Kak....
Kak, pengalaman ajarkanku untuk tidak berharap terlalu
banyak. Harus kubilang, ia benar. Rasa kecewa dan penyesalan adalah racun yang
lebih berbahaya dari bahan kimia. Ketika satu sudah bertumpuk, maka matilah
kita.
“Aku ingin mati.”
Begitulah adanya.
Kak, kadang aku berpikir. Apa gunanya diriku di dunia ini
bila pada akhirnya aku akan selalu dikecewakan? Untuk jadi kuat? Mengapa diriku
harus jadi seorang yang kuat? Apa yang salah dengan seorang yang lemah?
Hatiku adalah hatiku yang rapuh. Ia bagaikan benda pecah
belah, yang bila disenggol sedikit saja bisa jatuh lalu hancur berkeping-keping.
Patahkan lah hatiku, dan yang akan kau lihat hanyalah debu. Yang lama-lama
terbang ditiup angin, tersebar di mana-mana… dan pada akhirnya pun terlupakan.
Kak, aku lelah. Impianku pecah. Mimpi yang kugantungkan
sebagai tombak hidupku pun musnah. Diriku sudah mati, bahkan sebelum kematian
itu sendiri menjemputku.
Ketika diriku ingin cepat-cepat berserah diri padaNya, rasanya
kematian sendiri malah kabur dariku.
“Bukan waktunya,” kata Kematian padaku saat diriku berada
tepat di depan rumahnya.
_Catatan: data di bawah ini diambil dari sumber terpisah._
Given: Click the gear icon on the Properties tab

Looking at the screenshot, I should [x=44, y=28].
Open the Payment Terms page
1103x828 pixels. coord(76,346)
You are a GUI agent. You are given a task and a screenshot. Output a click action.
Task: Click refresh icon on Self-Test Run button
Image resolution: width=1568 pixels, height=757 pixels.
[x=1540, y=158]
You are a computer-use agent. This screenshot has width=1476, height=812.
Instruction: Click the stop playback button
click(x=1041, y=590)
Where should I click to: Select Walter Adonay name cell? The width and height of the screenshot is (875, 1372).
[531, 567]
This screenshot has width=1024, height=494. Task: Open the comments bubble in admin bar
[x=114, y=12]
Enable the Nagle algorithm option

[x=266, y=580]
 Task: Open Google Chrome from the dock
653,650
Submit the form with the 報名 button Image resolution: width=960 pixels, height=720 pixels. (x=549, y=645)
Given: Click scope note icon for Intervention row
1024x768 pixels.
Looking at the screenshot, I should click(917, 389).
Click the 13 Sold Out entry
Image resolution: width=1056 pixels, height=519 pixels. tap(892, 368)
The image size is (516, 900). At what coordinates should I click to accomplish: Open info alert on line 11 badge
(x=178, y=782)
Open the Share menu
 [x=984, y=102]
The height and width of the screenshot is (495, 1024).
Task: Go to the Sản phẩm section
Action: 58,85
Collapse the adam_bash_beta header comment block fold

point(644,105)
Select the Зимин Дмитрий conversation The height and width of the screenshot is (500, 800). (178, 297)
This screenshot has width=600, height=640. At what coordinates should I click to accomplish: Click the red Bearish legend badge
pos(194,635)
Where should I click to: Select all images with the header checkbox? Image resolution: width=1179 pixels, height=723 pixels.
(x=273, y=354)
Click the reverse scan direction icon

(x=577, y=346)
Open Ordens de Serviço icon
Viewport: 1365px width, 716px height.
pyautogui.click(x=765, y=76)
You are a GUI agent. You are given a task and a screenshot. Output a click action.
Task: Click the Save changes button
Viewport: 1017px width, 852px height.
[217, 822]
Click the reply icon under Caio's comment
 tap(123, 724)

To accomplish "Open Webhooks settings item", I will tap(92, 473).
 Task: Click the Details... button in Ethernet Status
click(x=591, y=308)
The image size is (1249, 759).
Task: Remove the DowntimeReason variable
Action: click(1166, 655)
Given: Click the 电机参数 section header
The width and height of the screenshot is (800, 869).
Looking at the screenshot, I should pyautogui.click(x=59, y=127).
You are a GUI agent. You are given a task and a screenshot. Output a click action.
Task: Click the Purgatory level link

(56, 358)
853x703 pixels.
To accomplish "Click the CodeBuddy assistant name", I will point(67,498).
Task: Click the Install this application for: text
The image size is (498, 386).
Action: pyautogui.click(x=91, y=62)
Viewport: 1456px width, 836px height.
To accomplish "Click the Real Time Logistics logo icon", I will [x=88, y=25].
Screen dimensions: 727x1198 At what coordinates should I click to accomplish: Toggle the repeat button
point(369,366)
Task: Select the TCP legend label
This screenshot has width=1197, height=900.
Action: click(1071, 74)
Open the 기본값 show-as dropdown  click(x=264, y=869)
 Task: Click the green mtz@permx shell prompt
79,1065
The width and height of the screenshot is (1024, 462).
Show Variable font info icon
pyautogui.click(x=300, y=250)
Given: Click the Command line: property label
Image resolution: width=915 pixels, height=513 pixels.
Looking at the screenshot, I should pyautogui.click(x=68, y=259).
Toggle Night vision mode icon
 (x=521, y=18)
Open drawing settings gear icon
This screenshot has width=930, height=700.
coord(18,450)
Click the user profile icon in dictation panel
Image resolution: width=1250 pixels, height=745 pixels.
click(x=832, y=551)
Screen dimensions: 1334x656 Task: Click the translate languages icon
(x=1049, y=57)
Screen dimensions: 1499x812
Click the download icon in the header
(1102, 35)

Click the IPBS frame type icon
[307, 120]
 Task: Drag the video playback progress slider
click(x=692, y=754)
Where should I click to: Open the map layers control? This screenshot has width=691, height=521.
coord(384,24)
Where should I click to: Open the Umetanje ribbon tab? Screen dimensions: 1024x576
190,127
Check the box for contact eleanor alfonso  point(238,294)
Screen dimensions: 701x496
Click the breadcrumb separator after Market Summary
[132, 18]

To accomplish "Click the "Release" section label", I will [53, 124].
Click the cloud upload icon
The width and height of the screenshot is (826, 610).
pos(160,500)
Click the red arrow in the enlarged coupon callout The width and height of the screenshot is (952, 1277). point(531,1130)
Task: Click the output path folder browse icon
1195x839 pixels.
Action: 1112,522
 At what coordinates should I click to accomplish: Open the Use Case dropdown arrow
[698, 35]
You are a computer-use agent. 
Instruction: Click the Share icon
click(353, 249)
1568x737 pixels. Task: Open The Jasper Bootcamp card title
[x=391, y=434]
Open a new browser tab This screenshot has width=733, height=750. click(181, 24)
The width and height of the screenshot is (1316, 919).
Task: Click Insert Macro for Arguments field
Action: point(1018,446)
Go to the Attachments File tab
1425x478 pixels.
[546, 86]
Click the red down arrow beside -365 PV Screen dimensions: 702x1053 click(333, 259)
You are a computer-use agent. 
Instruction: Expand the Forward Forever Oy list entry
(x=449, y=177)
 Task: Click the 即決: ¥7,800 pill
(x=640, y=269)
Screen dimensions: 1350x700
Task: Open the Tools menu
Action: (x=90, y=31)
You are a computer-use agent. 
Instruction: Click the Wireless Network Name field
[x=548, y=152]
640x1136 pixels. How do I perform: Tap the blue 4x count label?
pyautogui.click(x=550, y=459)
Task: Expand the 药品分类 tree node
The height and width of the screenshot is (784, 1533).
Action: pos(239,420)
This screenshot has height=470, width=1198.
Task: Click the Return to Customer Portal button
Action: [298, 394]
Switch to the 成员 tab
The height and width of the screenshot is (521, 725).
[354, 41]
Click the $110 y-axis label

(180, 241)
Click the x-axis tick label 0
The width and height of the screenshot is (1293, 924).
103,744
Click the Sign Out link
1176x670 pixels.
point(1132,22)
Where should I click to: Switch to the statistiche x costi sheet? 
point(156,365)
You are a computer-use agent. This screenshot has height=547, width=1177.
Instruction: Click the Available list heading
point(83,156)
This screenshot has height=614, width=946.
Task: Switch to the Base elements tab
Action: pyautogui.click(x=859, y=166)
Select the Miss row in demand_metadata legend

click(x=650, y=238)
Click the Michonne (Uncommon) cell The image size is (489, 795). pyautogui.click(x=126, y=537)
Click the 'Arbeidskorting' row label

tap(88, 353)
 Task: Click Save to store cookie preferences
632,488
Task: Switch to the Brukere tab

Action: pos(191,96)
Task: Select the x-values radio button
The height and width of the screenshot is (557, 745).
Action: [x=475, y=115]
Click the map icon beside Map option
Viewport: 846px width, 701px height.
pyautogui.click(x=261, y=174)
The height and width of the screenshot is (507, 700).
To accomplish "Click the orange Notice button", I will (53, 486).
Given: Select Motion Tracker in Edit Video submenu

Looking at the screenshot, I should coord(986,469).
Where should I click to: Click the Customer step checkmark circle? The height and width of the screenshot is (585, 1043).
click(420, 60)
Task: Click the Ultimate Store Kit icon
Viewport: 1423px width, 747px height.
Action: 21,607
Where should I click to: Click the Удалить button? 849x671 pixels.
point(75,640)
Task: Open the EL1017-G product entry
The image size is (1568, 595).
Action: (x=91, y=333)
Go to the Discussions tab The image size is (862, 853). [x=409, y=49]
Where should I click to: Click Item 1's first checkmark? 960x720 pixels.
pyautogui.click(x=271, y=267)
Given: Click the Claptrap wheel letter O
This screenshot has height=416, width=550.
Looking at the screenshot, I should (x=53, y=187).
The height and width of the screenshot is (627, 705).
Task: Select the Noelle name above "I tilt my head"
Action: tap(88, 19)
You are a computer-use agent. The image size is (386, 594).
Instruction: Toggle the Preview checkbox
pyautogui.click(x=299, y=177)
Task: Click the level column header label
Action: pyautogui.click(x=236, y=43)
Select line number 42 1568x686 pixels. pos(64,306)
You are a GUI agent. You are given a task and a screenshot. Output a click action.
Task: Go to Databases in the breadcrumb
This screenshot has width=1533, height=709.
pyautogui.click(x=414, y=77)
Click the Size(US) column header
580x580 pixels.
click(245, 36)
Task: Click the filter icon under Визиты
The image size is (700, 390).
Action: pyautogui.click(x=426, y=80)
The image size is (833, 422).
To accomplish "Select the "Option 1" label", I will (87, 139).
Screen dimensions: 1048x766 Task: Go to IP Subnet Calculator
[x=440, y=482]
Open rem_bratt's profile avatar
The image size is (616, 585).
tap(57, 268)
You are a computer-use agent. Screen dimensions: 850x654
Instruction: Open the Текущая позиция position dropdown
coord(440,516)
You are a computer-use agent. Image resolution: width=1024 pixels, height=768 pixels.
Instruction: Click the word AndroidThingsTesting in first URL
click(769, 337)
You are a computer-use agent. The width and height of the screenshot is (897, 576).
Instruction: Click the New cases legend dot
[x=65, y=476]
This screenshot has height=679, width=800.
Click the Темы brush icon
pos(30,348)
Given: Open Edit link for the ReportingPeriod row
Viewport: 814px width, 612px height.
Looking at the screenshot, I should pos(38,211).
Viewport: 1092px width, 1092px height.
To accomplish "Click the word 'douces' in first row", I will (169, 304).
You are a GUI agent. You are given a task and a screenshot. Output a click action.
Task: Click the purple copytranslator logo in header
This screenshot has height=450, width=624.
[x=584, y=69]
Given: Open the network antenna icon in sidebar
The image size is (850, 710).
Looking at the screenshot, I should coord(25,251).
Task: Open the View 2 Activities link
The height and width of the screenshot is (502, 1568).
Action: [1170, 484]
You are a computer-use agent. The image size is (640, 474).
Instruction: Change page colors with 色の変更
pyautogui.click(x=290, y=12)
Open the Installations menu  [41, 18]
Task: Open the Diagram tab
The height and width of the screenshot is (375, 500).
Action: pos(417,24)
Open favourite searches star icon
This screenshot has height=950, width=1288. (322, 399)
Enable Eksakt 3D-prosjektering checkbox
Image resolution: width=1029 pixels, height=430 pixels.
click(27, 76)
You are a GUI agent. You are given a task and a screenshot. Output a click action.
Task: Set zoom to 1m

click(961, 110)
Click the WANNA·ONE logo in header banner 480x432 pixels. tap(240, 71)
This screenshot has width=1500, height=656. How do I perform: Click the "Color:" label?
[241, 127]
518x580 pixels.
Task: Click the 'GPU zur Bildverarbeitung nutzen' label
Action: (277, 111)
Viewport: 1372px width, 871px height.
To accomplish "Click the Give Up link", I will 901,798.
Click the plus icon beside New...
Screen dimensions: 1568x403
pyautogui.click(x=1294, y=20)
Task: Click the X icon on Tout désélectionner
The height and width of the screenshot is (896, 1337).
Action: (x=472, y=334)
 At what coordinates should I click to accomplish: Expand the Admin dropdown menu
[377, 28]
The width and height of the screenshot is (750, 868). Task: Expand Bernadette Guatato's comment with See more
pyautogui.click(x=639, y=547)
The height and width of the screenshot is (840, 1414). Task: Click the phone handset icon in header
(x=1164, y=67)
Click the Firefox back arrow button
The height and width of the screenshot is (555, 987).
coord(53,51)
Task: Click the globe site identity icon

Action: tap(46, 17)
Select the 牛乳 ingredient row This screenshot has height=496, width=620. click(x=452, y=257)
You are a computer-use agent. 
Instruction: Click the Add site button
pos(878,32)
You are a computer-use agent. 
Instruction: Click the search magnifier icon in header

Dia mengusirku. Ha, lihatlah Kak. Bahkan kematian pun
tak menginginkanku.
Kak, mimpilah setinggi-tingginya, lalu terjun bebas memeluk
gaya Newton bersamaku. Lupakan semua nostalgia yang tinggal sejarah. Mari berdansa
di taman cinta dengan musik waltz
sebagai pengiringnya.
Kita lupakan segalanya. Ya?
… Kak, maaf. Aku tidak menyesal aku pergi.